#### TEXTE À LIRE:
•••

Le bon plaisir de monsieur Jean-Marc Bustamante

Par Manou Farine · L'ŒIL

Le 1 février 2006 - 560 mots

De son enfance confortable passée à Toulouse lui reste sans doute cette manière de ne paraître jamais pressé, d’insister un peu sur les mots et une nonchalance soignée dans les gestes. « Je n’en suis pas tout à fait sûr, glisse-t-il avec malice, mais je crois que chez un artiste, ce qui est bon, c’est le début et les dernières années. Quand tu es jeune artiste, tu veux marquer ton territoire. Après, il y a seulement quelques moments forts. » Et jeune artiste, Bustamante marqua radicalement le sien.

Provoquer le déséquilibre
Les Tableaux attaquent en 1977 alors qu’il n’a que 25 ans. « Je voulais dire que la photographie pouvait obtenir le même crédit qu’un tableau », commente Bustamante. Il enregistre des paysages sans qualités particulières, tirés une fois, en très grand format et en couleur, simplement numérotés, datés et désignés par une lettre pour la version et le T du tableau. « Les milieux de la photo détestaient ça, se souvient-il, et le milieu de l’art n’y comprenait rien. C’était l’époque du Land Art, l’époque où les artistes ne voyaient la photographie que comme un outil. Mais je savais que j’ouvrais quelque chose. »

•••

#### JEU DE DONNÉES:
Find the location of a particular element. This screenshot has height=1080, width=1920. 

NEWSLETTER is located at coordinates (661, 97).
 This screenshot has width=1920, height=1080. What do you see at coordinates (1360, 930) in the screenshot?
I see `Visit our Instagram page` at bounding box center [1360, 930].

•••

#### CONSIGNES:
• A. Résumez en deux phrases le portrait de Jean-Marc Bustamante donné plus haut.
• B. Poursuivez le portrait de Jean-Marc Bustamante juste après sa dernière phrase.

#### RÉPONSES PAR TÂCHE:
• A. Jean-Marc Bustamante, qui a passé une enfance confortable à Toulouse, croit que chez un artiste, ce qui est bon, c'est le début et les dernières années. En 1977, à 25 ans, il lance ses Tableaux, de très grandes photos en couleur de paysages sans qualités particulières, tirées une seule fois, pour montrer que la photographie pouvait avoir le même crédit qu'un tableau, alors que les milieux de la photo détestaient ça et que le milieu de l'art n'y comprenait rien.

• B.
Il gagne sa place dans les manuels d’histoire de l’art et obtient dans le même temps une tenace étiquette de photographe, dont il se délivre périodiquement, jonglant avec aisance d’un médium à l’autre sans autre envie que de mettre le monde en perspective.
S’il s’essaie en tout début de parcours à des études en économie, c’est bien par la photographie que Bustamante entre en art. Auprès de Denis Brihat d’abord, photographe de natures mortes, puis comme assistant de William Klein en 1978 chez qui il peaufine une irréprochable culture de l’histoire du médium. « J’ai fait de la photographie parce que cela m’apparaissait comme le moyen le plus immédiat de transformer ce que je voyais », explique-t-il. Mais l’artiste brouille les cartes. Vient la signature-valise BAZILEBUSTAMANTE activée jusqu’en 1987 avec Bernard Bazile, viennent les sculptures, les installations, les jeux de découpe, de taille, de transparence, de lumière, de couleur, les sérigraphies sur plaques de Plexiglas. Et la photographie encore.

Fou de la couleur
Après une décennie plus discrète, le début des années 2000 consacre l’artiste. Honneurs officiels – il représente la France à la Biennale de Venise en 2003 – et marché international souriant lui offrent une jolie liberté de manœuvre. Lucide, assumant les échecs comme les coups d’éclat, cultivant sa solitude, longeant le microcosme français de l’art sans jamais le perdre de vue, Bustamante admet volontiers son assurance et son plaisir du moment.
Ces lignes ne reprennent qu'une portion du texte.